● WHAT NEEDS TO BE DONE
Please copy out each entry, word for word.

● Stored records
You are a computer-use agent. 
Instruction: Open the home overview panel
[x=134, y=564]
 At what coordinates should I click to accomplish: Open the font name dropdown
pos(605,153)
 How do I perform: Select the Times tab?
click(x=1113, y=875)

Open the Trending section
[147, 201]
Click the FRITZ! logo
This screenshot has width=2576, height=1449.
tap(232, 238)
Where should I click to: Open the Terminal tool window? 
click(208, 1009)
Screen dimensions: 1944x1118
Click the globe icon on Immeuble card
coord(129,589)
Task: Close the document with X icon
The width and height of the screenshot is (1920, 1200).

● THE COMPLETED TASK
You are a computer-use agent. 
Instruction: Open the home overview panel
[x=134, y=564]
 At what coordinates should I click to accomplish: Open the font name dropdown
pos(605,153)
 How do I perform: Select the Times tab?
click(x=1113, y=875)

Open the Trending section
[147, 201]
Click the FRITZ! logo
This screenshot has width=2576, height=1449.
tap(232, 238)
Where should I click to: Open the Terminal tool window? 
click(208, 1009)
Screen dimensions: 1944x1118
Click the globe icon on Immeuble card
coord(129,589)
Task: Close the document with X icon
The width and height of the screenshot is (1920, 1200).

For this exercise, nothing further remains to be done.